LE CONSEGNE:
• 1. Trascrivi parola per parola il passo del brano sul generale dalla Chiesa che comincia con "Questa sera, e" e si chiude con "scorta Domenico Russo.".
• 2. Stabilisci se le affermazioni seguenti concordano con il brano sul generale dalla Chiesa. Per ciascuna rispondi sì o no, citando tra virgolette le parole del brano che lo dimostrano.
(a) Carlo Alberto dalla Chiesa nacque a Saluzzo nel 1920.
(b) La fiction "Il nostro Generale" va in onda su Rai Due.
(c) Dalla Chiesa fu ucciso a 120 giorni dall'incarico come prefetto a Palermo.

BRANO PROPOSTO:
=======

Paola Gentile - 9 gennaio 2023
Chi era il Generale Carlo Alberto dalla Chiesa e per cosa è ricordato
Parte da stasera su Rai Uno la fiction sul Generale dalla Chiesa, simbolo della lotta al terrorismo e alla mafia.
Il Generale dei Carabinieri Carlo Alberto dalla Chiesa è stata una delle figure simbolo nella lotta alla mafia, al banditismo e al contrasto al terrorismo delle Brigate Rosse.
Questa sera, e per quattro puntate, va in onda su Rai Uno, alle 21:25, la fiction “Il nostro Generale” con Sergio Castellitto nei panni dell’indimenticato Generale dei Carabinieri assassinato dalla mafia siciliana il 3 settembre 1982, a 120 giorni dall’incarico come prefetto a Palermo, inviato lì per sedare la famosa “guerra di mafia”.
In una città che tracciava quotidianamente il drammatico bilancio di un morto al giorno, dalla Chiesa era l’uomo giusto, proprio lui che aveva partecipato alla Resistenza e lottato contro le Br.
Nato a Saluzzo, in Piemonte, nel 1920, dalla Chiesa venne ucciso insieme alla seconda moglie, Emanuela Setti Carraro e all’agente di scorta Domenico Russo.
La mafia toglie di mezzo il Generale ancor prima che potesse iniziare a lavorare. Un pericolo, una minaccia, per il mondo della criminalità, stritolato dentro al meccanismo del regolamento di conti e al dominio di Totò Riina e Co.
Chi era il Generale Carlo Alberto dalla Chiesa e per cosa è ricordato.

=======

MATERIALE FORNITO:
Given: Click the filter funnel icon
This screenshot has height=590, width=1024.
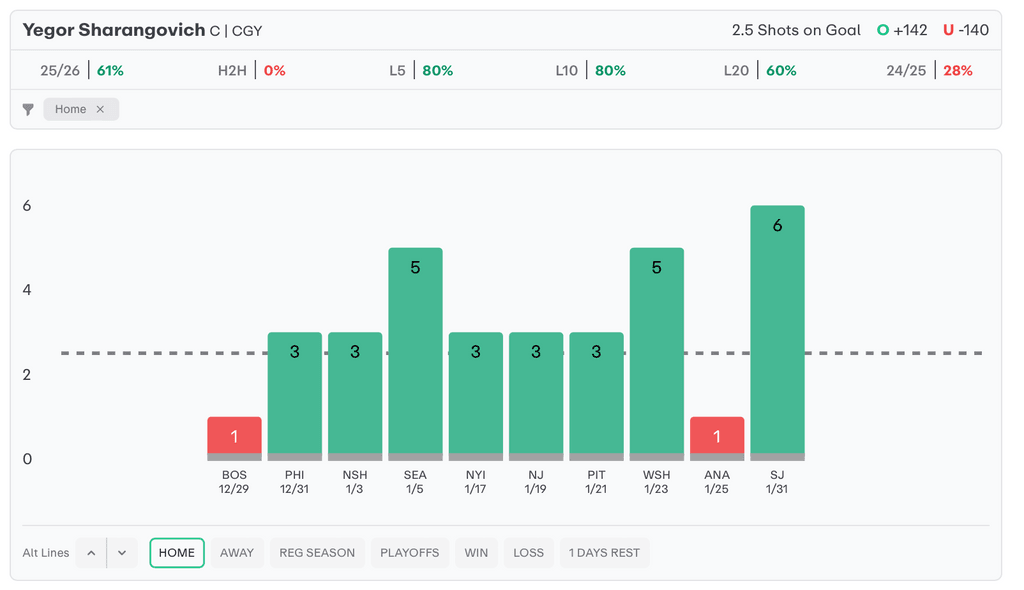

=======

RISPOSTE IN ORDINE:
• 1.
Questa sera, e per quattro puntate, va in onda su Rai Uno, alle 21:25, la fiction “Il nostro Generale” con Sergio Castellitto nei panni dell’indimenticato Generale dei Carabinieri assassinato dalla mafia siciliana il 3 settembre 1982, a 120 giorni dall’incarico come prefetto a Palermo, inviato lì per sedare la famosa “guerra di mafia”.
In una città che tracciava quotidianamente il drammatico bilancio di un morto al giorno, dalla Chiesa era l’uomo giusto, proprio lui che aveva partecipato alla Resistenza e lottato contro le Br.
Nato a Saluzzo, in Piemonte, nel 1920, dalla Chiesa venne ucciso insieme alla seconda moglie, Emanuela Setti Carraro e all’agente di scorta Domenico Russo.

• 2.
(a) Sì: "Nato a Saluzzo, in Piemonte, nel 1920".
(b) No: "va in onda su Rai Uno, alle 21:25".
(c) Sì: "a 120 giorni dall’incarico come prefetto a Palermo".